**ACTIVITY:** Answer with the number of lines in the listing below that contain the word "Expand", and nothing else.

---------- DATA TO USE ----------

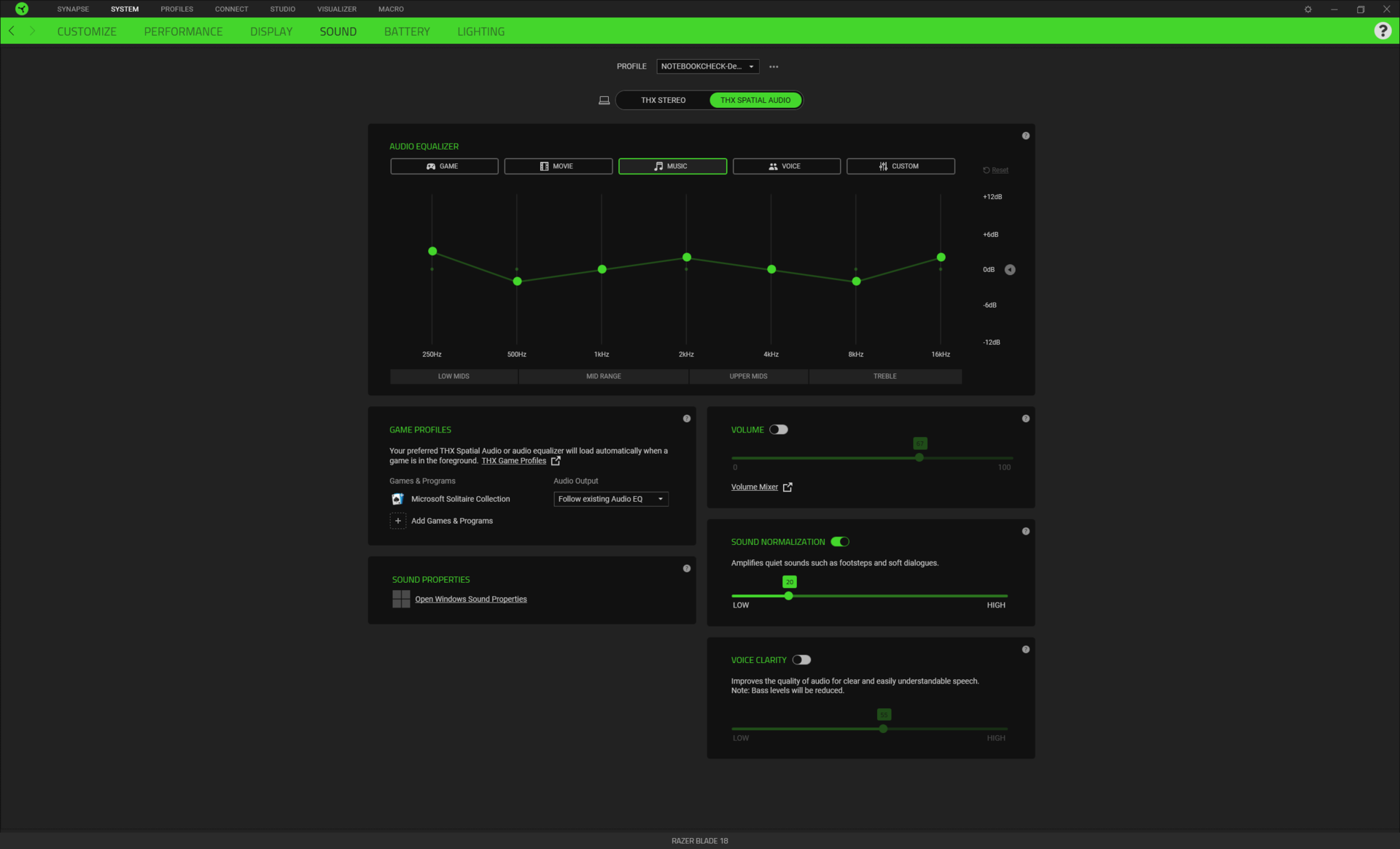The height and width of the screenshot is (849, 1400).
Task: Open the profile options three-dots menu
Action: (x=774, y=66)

----------
---------- DATA TO USE ----------

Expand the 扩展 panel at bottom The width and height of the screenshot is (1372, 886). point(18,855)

----------
---------- DATA TO USE ----------

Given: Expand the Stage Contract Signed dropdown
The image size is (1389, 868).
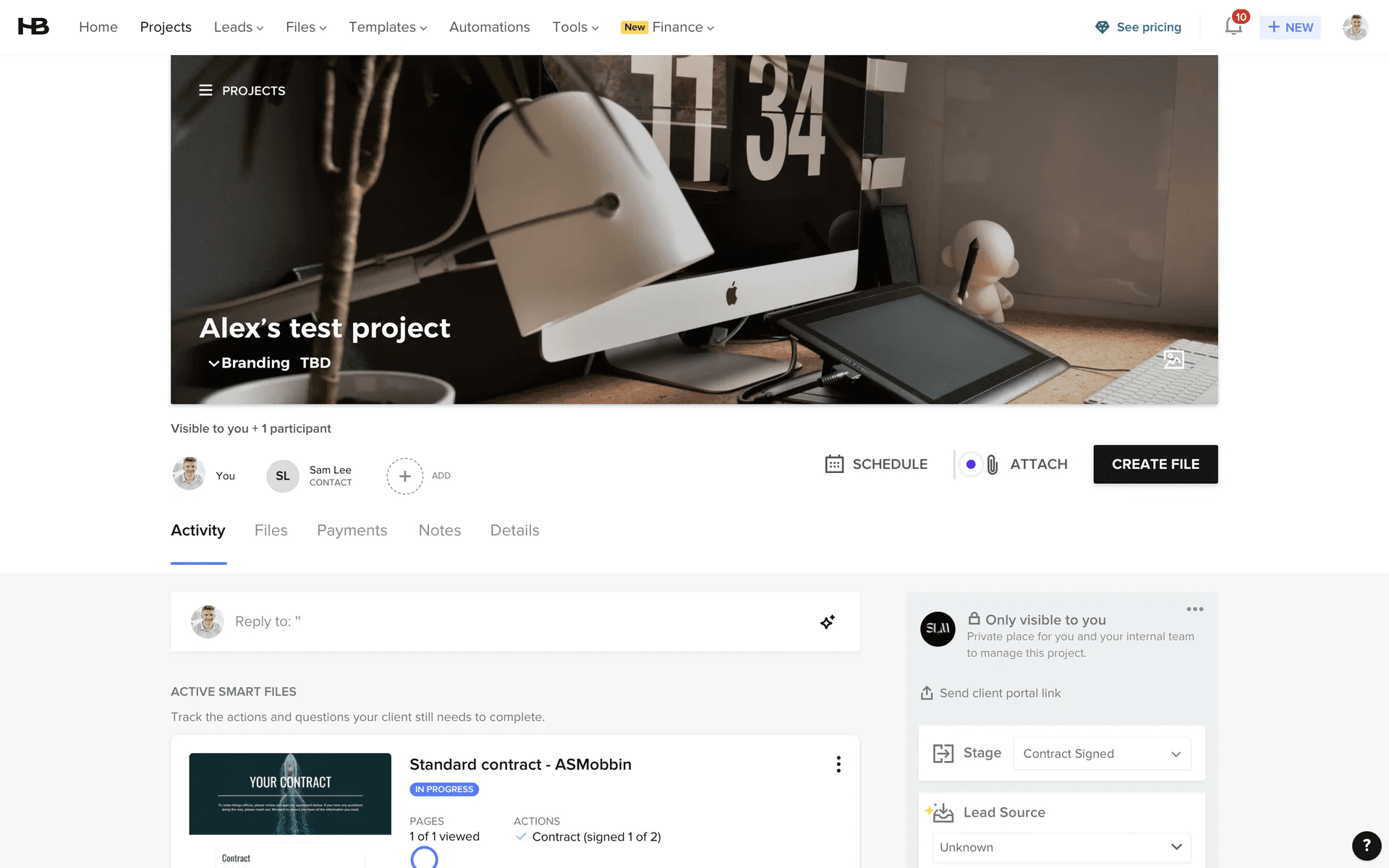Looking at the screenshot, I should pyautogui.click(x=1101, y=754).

----------

**TASK ANSWER:** 2